Immigration Dept Knew Pregnant Refugee Still Wanted Abortion
5 January 2016 at 11:43 am
Immigration officials were aware the 23 year old pregnant Somali refugee, known as Abyan, did not change her mind about wanting an abortion prior to being deported from Australia, documents released under freedom of information have revealed.
In October last year Abyan, allegedly raped on Nauru, was transferred to Australia after requesting an abortion before being returned to the detention centre without undergoing the procedure.
Immigration Minister Peter Dutton said in a statement on 17 October last year that the “the woman has decided not to proceed with the termination”, despite Abyan’s lawyers appealing for an injunction.
“Comments from some advocates to the contrary are a fabrication, while others appear to be using this woman's circumstance for their own political agenda. They should be ashamed of their lies,” Dutton said.
“The woman was chartered back to Nauru. The woman was brought to Australia for medical attention not for a migration outcome.”

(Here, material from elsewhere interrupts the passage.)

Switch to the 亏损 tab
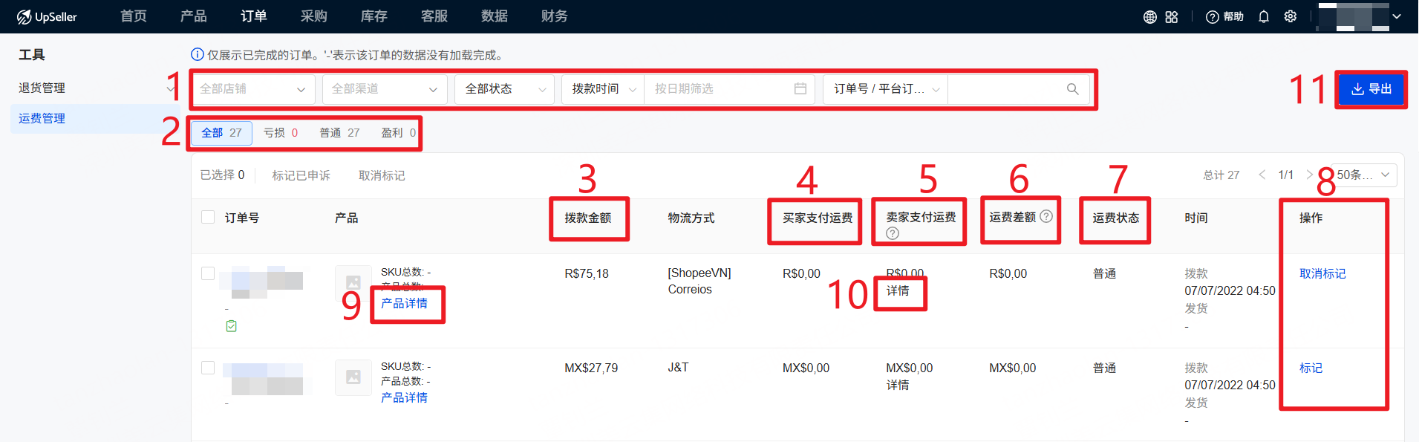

Outrageous. Immigration officials knew refugee Abyan still wanted abortion when returned her to Nauru, emails show https://t.co/Uyp0nOz8pW
— ASRC (@ASRC1) January 2, 2016
However, emails obtained under freedom of information by human rights lawyer Kellie Tranter showed that Department of Immigration and Border Protection staff were aware this was incorrect.
In an email on 14 October to Cindy Briscoe, Support Group Deputy Commissioner of the Australian Border Force, Neil Skill, First Assistant Secretary of the Detention Services Division said Abyan had not yet made a decision about her treatment.
“Ihmn [International Health and Medical Services] will provide counselling to her today if possible, to allow her to come to a decision about proceeding with the termination. We have retained the procedure appointment for Friday,” Skill said.
“If she decides to proceed, she will then be returned to Nauru as soon as medically fit to travel. If she decides to not proceed, we will make arrangements to have her return to Nauru ASAP.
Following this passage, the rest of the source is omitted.